One 250 ml can of Red Bull Energy Drink contains 80mg of caffeine, about the same amount of caffeine as in a cup of coffee. With regards to the other key ingredients the European Food Safety Authority concluded in 2009 that these are of no health concern.
It’s a carefully-calculated warning that no doubt was written by lawyers, expressly admitting no risks at all while giving Red Bull a little bit of wiggle room to say that, by referencing the caffeine content, they’re warning consumers there are indeed risks. Note the switch in the last sentence from “caffeine” to “the other key ingredients.” Red Bull implicitly references the risks of caffeine, then expressly claims the other ingredients have no risks, but Red Bull never even discusses the risks of the two together. The Red Bull can and box have no warnings at all. (Picture of the box here.)
That may be a problem given scientific and medical research with conclusions like this:
An otherwise healthy 28-year-old man had a cardiac arrest after a day of motocross racing. He had consumed excessive amounts of a caffeinated “energy drink” throughout the day. We postulate that a combination of excessive ingestion of caffeine- and taurine-containing energy drinks and strenuous physical activity can produce myocardial ischaemia by inducing coronary vasospasm.
The FDA, too, has received reports of serious heart problems apparently triggered by Red Bull.

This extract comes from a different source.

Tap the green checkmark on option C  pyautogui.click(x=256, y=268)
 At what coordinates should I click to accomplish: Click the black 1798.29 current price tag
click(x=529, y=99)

Which brings us to the core of the problem for Red Bull. I spent two minutes coming up with this potential warning to put on the can:
RED BULL CONTAINS STIMULANTS, INCLUDING CAFFEINE. All stimulants pose a risk of causing serious, potentially fatal conditions like a heart attack, even in apparently healthy individuals. Please talk with your doctor about using any stimulant.
Why isn’t such a warning on Red Bull? Would such a warning have prevented Cory Terry from drinking a can during a basketball game?
Those are the questions a jury will have to decide.